Przejdź do treści
Przejdź do stopki

Za "smarkacza" przed sąd

Treść

Już sam pomysł pozywania prof. Ryszarda Legutki przed sąd za nazwanie grupki wrocławskich licealistów domagających się zdjęcia z klas w swojej szkole krzyży "rozpuszczonymi smarkaczami" jest kuriozalny, a tymczasem ma on poparcie Helsińskiej Fundacji Praw Człowieka. W sprawie tej najwyraźniej nie chodzi o obronę godności, ale o medialny rozgłos.
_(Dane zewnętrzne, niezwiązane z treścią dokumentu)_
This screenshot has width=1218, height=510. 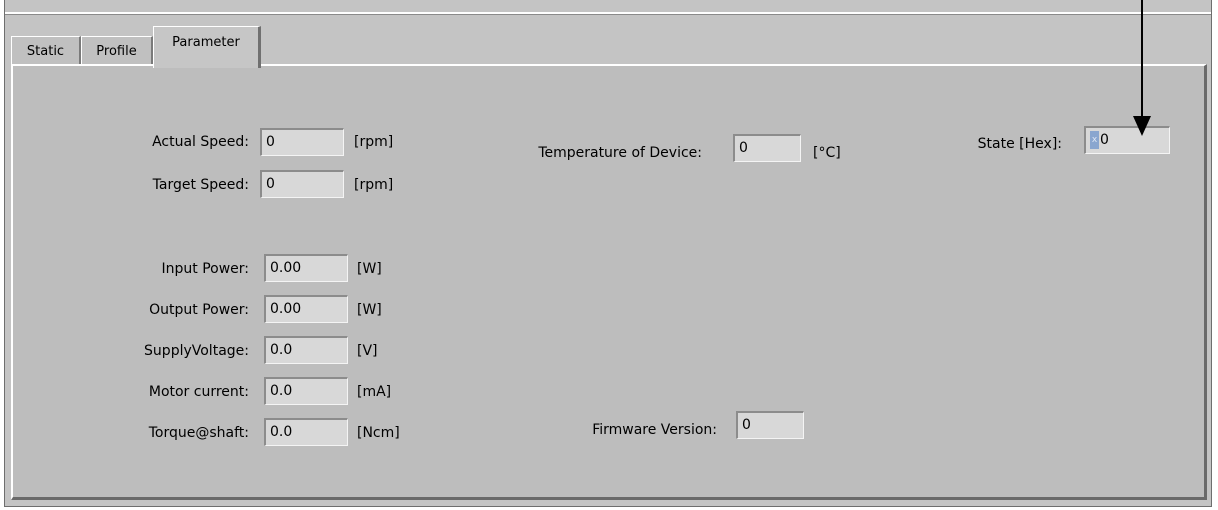 What do you see at coordinates (368, 351) in the screenshot?
I see `supply-voltage-unit: [V]` at bounding box center [368, 351].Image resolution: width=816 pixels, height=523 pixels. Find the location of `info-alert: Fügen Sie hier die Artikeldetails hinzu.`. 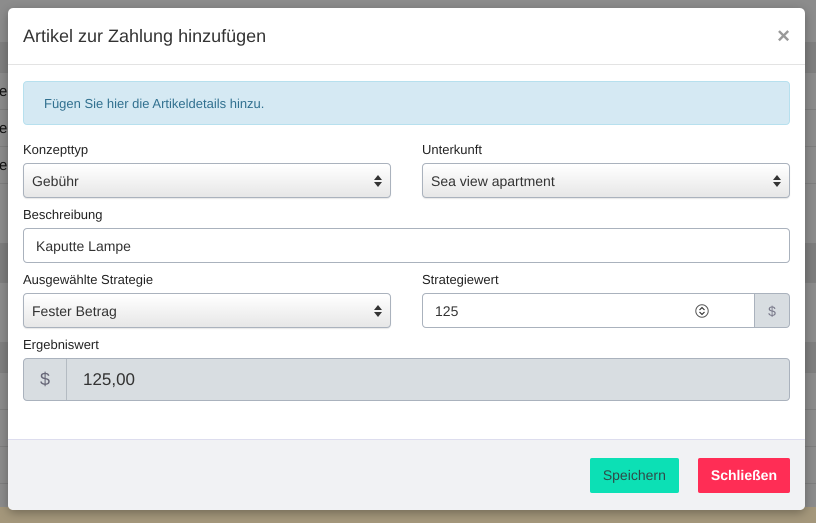

info-alert: Fügen Sie hier die Artikeldetails hinzu. is located at coordinates (406, 103).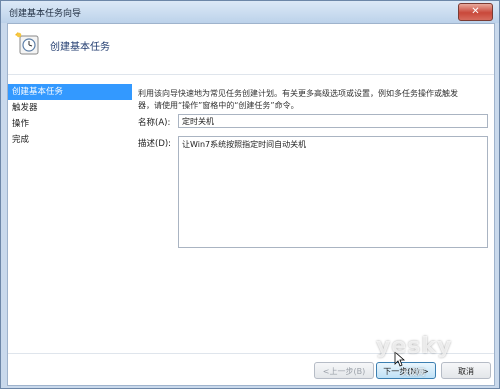 The width and height of the screenshot is (500, 389). I want to click on description-line-2: 器，请使用“操作”窗格中的“创建任务”命令。, so click(218, 106).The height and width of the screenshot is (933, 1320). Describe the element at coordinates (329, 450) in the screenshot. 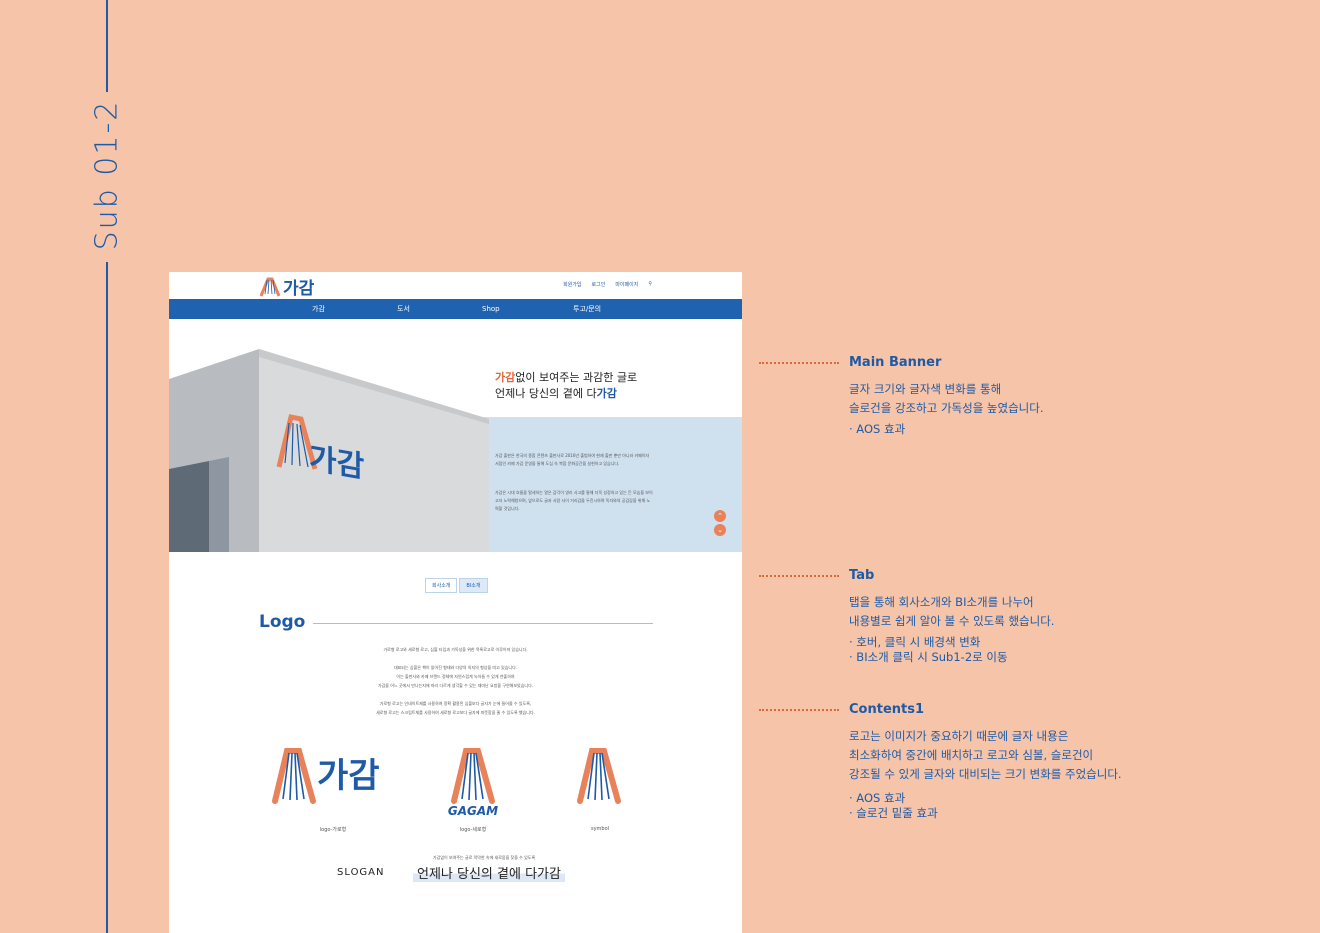

I see `building-image: 가감` at that location.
- Profesor Legutko, mający język i tak bardziej oględny niż różne pieszczochy medialne, typu Palikot, Karpiniuk et consortes, powiedział, co myśli o trojgu uczniach, którzy po wyroku Europejskiego Trybunału Praw Człowieka w sprawie krzyży we Włoszech zaczęli się domagać, aby krzyże zdjęto w ich wrocławskim Liceum nr 14. Smarkacze poczuli się obrażeni za miano "smarkaczy", tak jakby w ich kontekście był to epitet - ocenił w swoim blogu Ryszard Czarnecki, europoseł PiS. W rozmowie z "Naszym Dziennikiem" Czarnecki podkreślił, że pomysł skierowania sprawy do sądu to tylko "kolejny szczeniacki wybryk". - Ci młodzi ludzie podjęli akcję, która ich rozreklamowała. Wydaje mi się, że właśnie o to chodziło - dodał.
Europoseł przyznał, że o ile inicjatywę licealistów można jeszcze zrzucić na karb młodości, to dziwi postawa Helsińskiej Fundacji Praw Człowieka, która zadeklarowała uczniom pomoc w walce sądowej z byłym ministrem edukacji. - Teoretycznie Fundacja powinna stanąć w obronie prof. Legutki, bo on, wyrażając swój pogląd, korzystał z obowiązującej w Polsce wolności słowa - dodał Czarnecki. Jak ocenił, Fundacja powinna zrozumieć, że "nadgorliwość jest gorsza od faszyzmu". - Próby kneblowania ust każdemu, w tym także nielubianemu intelektualiście, są skandaliczne i stanowią przejaw raczej skrajnego ideologizowania niż "obrony praw człowieka", czym Fundacja ma się zajmować - zaznaczył.
Mecenas Zbigniew Cichoń, senator PiS, uznał reakcję licealistów za wyolbrzymioną. - Jest to przesadne traktowanie takich sformułowań, które przecież w praktyce są używane chociażby przez nauczycieli wobec uczniów czy też rodziców wobec dzieci i raczej oceniałbym tę sprawę w takich kategoriach. Nie uważam, by był to kamień obrazy, który wymagałby ścigania sądowego - ocenił Cichoń. Jak zauważył, dziwne jest to, że nagłaśnia się tak błahe sprawy i zajmuje się nimi sądy. - Po pierwsze, reakcja na słowa prof. Legutki jest niewspółmierna do sytuacji, a po drugie, są poważniejsze sprawy, którymi Fundacja powinna się zająć, a tego nie czyni. W mojej ocenie, sprawa jest kuriozalna i wystawia na pośmiewisko nie tylko powodów, ale i Fundację - dodał.